Menjelaskan Mengapa Netizen Mendiskreditkan Demonstrasi Mahasiswa Manado

  • Bagikan
Tangkapan layar komentar di salah satu postingan Instagram @soalmanado

Penulis : M. Taufik Poli (Mahasiswa Ilmu Politik Universitas Pembangunan Indonesia Manado) 

“Kage le cuma tau momasa mie deng beking aer panas mo stel ba demo se stabil tu minya goreng. Doi minya le cuman ja minta pa sebe deg ajus stow mo stel tuntut tolak kenaikan BBM” – Sabda Netizen Manado

Setelah melakukan proses konsolidasi cukup alot, dimulai sekitar pukul 19.30 dan berkahir pada 06.30 12 April pagi, sekitar 25 organisasi mahasiswa yang tergabung dalam Aliansi Sulut Bergerak memutuskan untuk menggelar aksi demonstrasi pada pukul 12.00 hari itu juga. Dengan titik kumpul di Taman Makam Pahlawan, mahasiswa melakukan long march ke kantor DPRD Provinsi SULUT. 8 poin tuntutan disampaikan dihadapan pimpinan DPRD Provinsi SULUT. Seperti lazimnya anggota DPR lainnya, “surga telinga” disampaikan ke mahasiswa untuk berjanji akan mengawal aspirasi ini ke DPR-RI dalam jangka waktu 7 hari.

Hal menarik pasca aksi justru bukan terletak pada aksi itu sendiri, tetapi justru respon sebagian netizen yang berkomentar dalam akun-akun media sosial yang mengunggah aksi mahasiswa di Manado. Mayoritas komentar bernada “mencela” daripada mengapresiasi. Seperti komentar netizen pada umumnya, komentar-komentar tersebut sangat minim substansi serta hanya mencerminkan ketidaktahuan.

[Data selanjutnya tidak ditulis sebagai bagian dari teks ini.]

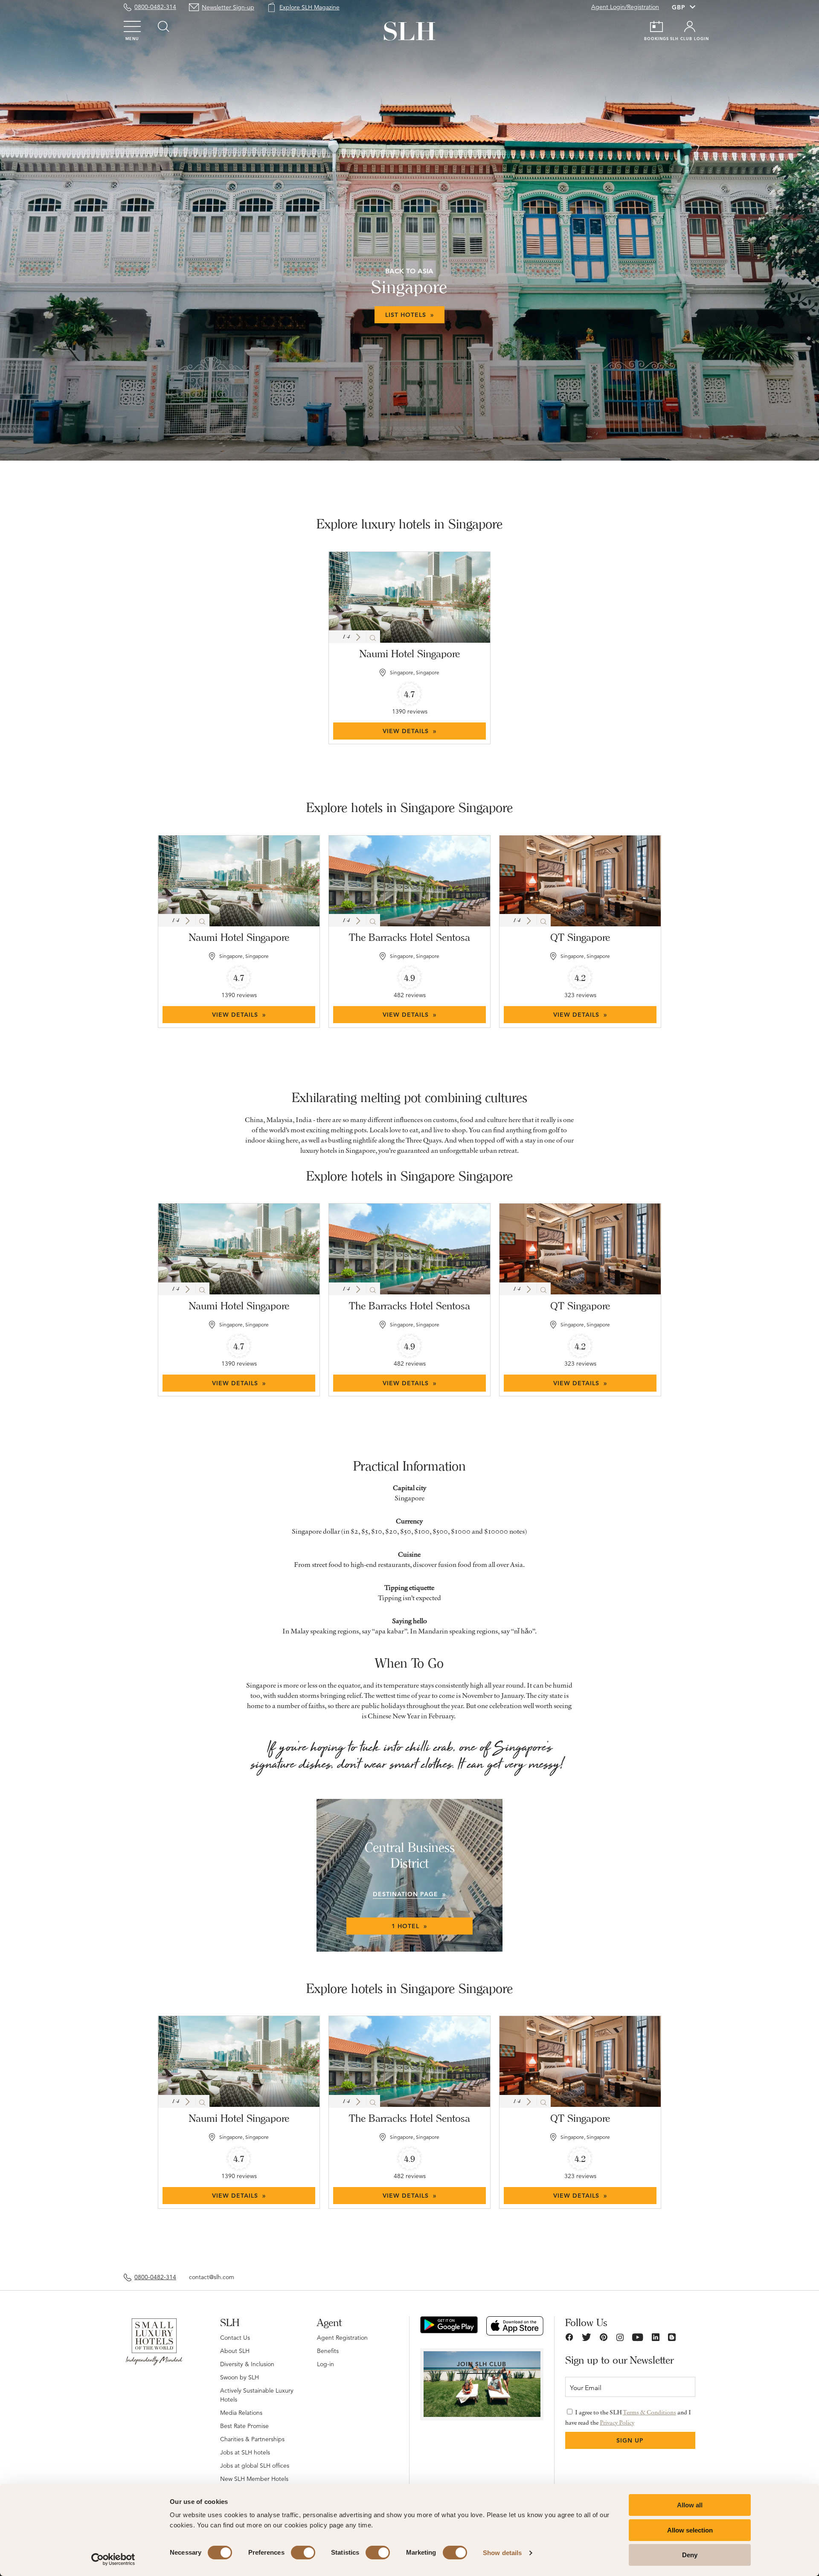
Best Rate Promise (244, 2426)
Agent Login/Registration (625, 7)
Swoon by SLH (239, 2377)
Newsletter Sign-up (228, 7)
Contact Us (235, 2337)
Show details (502, 2552)
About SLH (235, 2351)
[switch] (303, 2552)
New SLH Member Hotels (254, 2479)
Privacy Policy (617, 2422)
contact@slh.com (211, 2277)
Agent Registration (342, 2337)
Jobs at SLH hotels (245, 2452)
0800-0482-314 (155, 7)
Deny (689, 2555)
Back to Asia (409, 271)
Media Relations (241, 2412)
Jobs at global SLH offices (254, 2465)
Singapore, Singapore (414, 672)
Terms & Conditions (649, 2412)
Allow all (690, 2505)
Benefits (328, 2351)
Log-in (325, 2364)
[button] (358, 637)
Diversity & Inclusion (247, 2364)
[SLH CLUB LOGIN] (689, 26)
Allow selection (690, 2530)
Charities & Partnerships (252, 2439)
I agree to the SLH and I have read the (628, 2417)
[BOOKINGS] (656, 26)
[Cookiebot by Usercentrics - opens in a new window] (113, 2559)
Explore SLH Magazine (309, 7)
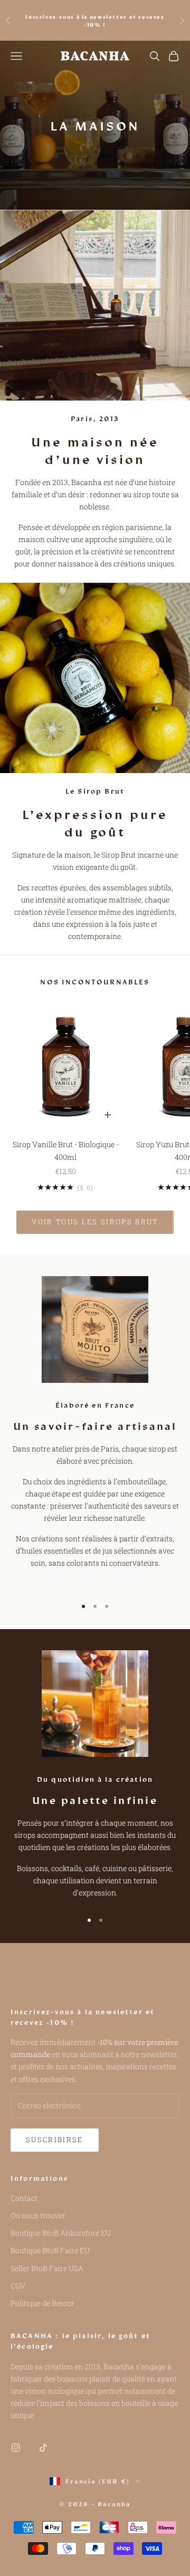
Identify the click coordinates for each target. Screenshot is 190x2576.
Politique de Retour (42, 2303)
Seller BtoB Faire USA (47, 2268)
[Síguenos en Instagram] (16, 2447)
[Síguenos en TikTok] (43, 2447)
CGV (18, 2286)
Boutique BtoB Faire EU (50, 2250)
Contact (24, 2198)
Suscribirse (54, 2139)
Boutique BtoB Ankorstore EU (61, 2233)
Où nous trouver (38, 2215)
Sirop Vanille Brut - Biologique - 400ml (66, 1150)
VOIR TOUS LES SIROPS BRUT (95, 1221)
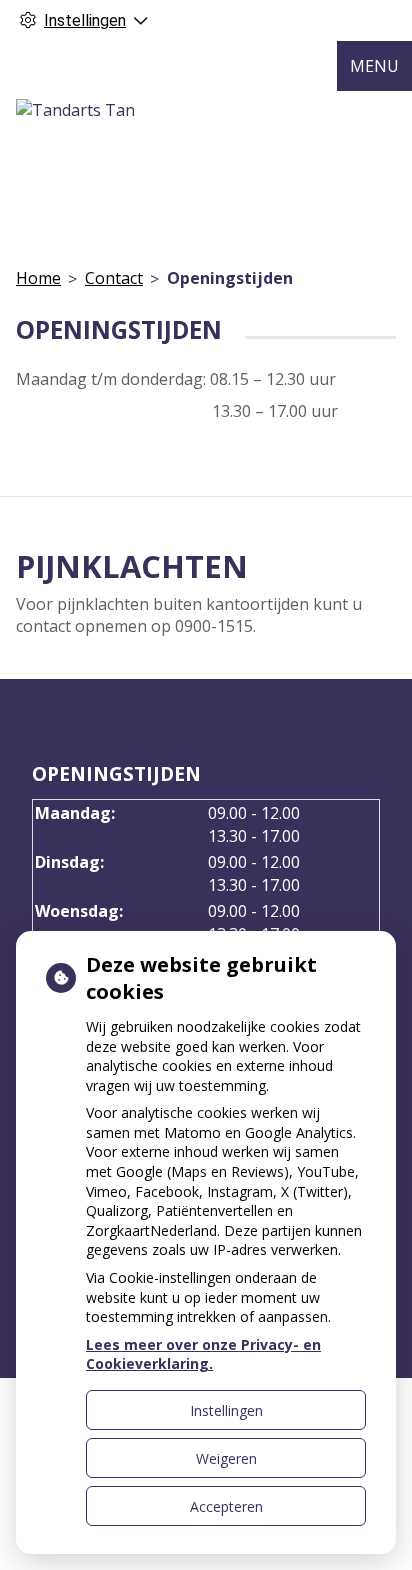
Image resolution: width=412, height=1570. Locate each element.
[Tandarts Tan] (75, 110)
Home (38, 278)
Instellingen (226, 1410)
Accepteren (226, 1506)
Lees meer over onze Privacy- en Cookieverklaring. (203, 1354)
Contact (114, 278)
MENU (374, 66)
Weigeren (226, 1458)
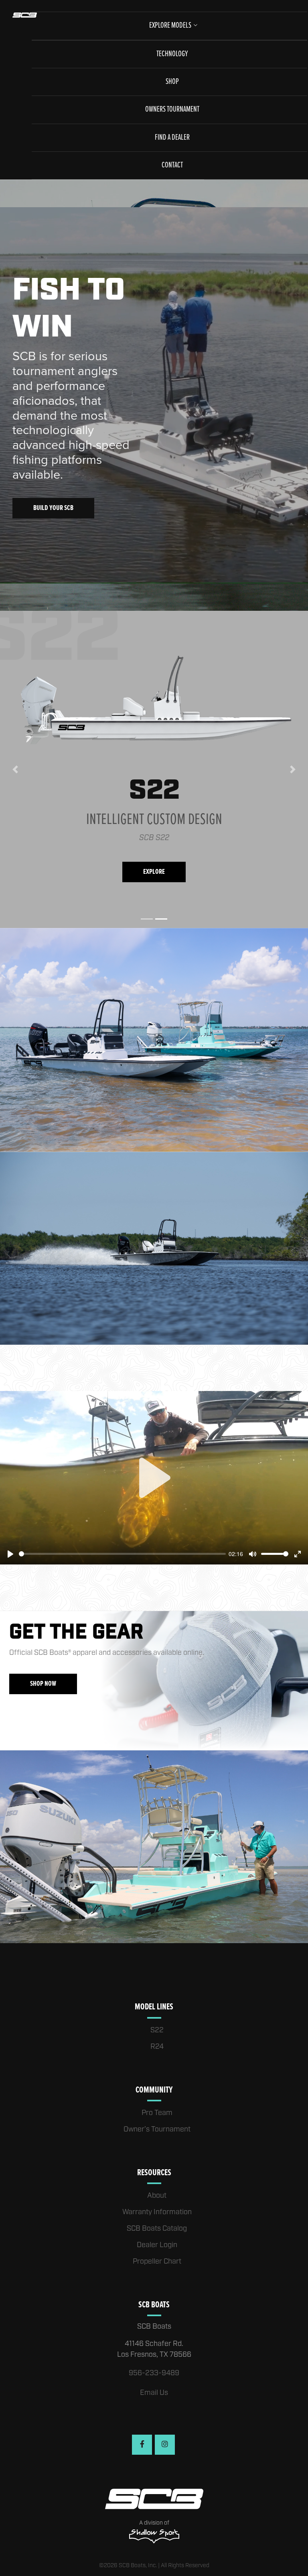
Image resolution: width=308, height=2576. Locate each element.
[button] (15, 769)
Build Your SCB (53, 508)
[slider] (122, 1554)
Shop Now (43, 1684)
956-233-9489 (154, 2373)
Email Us (154, 2393)
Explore (156, 872)
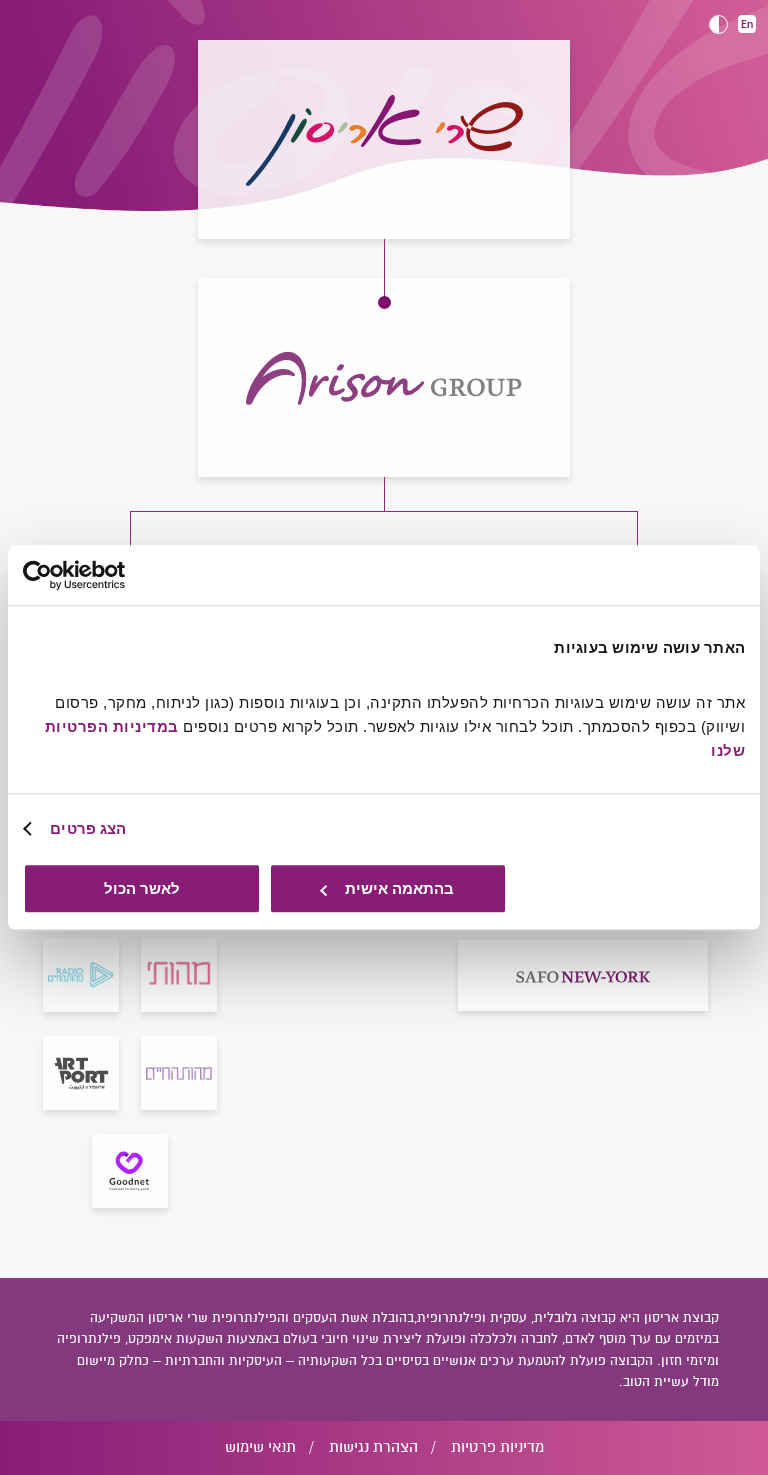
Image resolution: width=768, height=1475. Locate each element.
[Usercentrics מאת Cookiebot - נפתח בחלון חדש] (110, 575)
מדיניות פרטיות (497, 1447)
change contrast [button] (718, 24)
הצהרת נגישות (373, 1447)
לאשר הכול (142, 888)
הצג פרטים (88, 828)
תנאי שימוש (260, 1447)
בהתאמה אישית (399, 888)
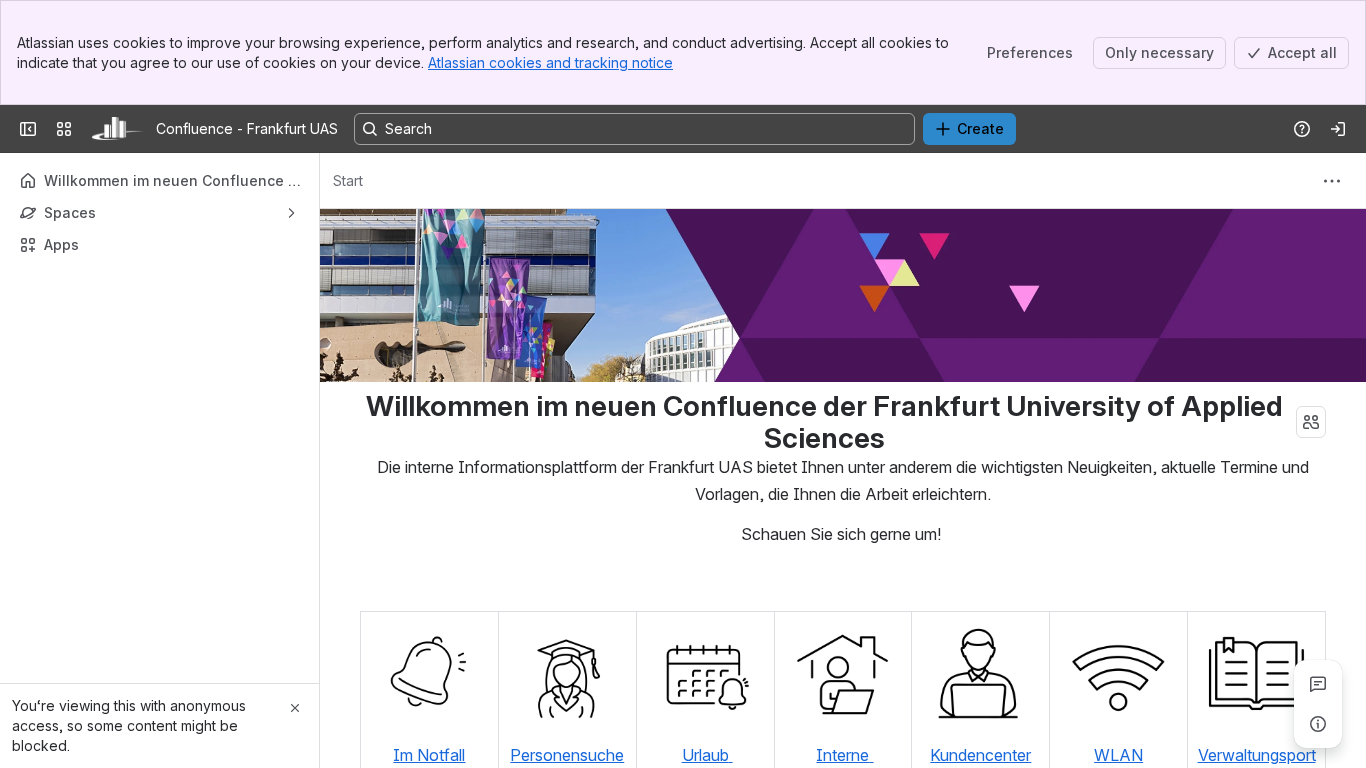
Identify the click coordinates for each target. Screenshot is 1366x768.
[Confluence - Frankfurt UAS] (118, 129)
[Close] (295, 708)
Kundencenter (980, 755)
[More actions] (1332, 181)
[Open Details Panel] (1318, 724)
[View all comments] (1318, 684)
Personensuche (567, 755)
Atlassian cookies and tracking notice (550, 62)
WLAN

Tetapi ada juga komentar yang mendukung aksi mahasiswa tersebut, walau sudah pasti jumlahnya sedikit. Dari situasi tersebut, menarik untuk didiskusikan: mengapa aksi mahasiswa Manado 12 April kemarin direspon negatif oleh sebagian netizen kota Manado?

Ada dua hal yang akan menjadi jawaban atas pertanyaan tersebut. Pertama berkaitan dengan budaya politik masyarakat kota Manado, kedua berkaitan dengan kekurangan gerakan mahasiswa Manado itu sendiri. Hal pertama bersifat kritik terhadap budaya politik masyarakat, dan hal kedua bersifat otokritik terhadap gerakan mahasiswa.

Fanatisme Buta Menggantikan Budaya Politik Demokratis

Dalam sebuah tatanan demokrasi yang mapan, salah satu faktor yang akan memperkuat tatanan tersebut adalah budaya politik masyarakat yang bersifat demokratis. Budaya politik demokratis secara sederhana adalah keterlibatan warga negara secara aktif di dalam urusan-urusan publik. Partisipasi dalam kerangka kepublikan menjadi esensi dari artikulasi kebudayaan politik demokratis.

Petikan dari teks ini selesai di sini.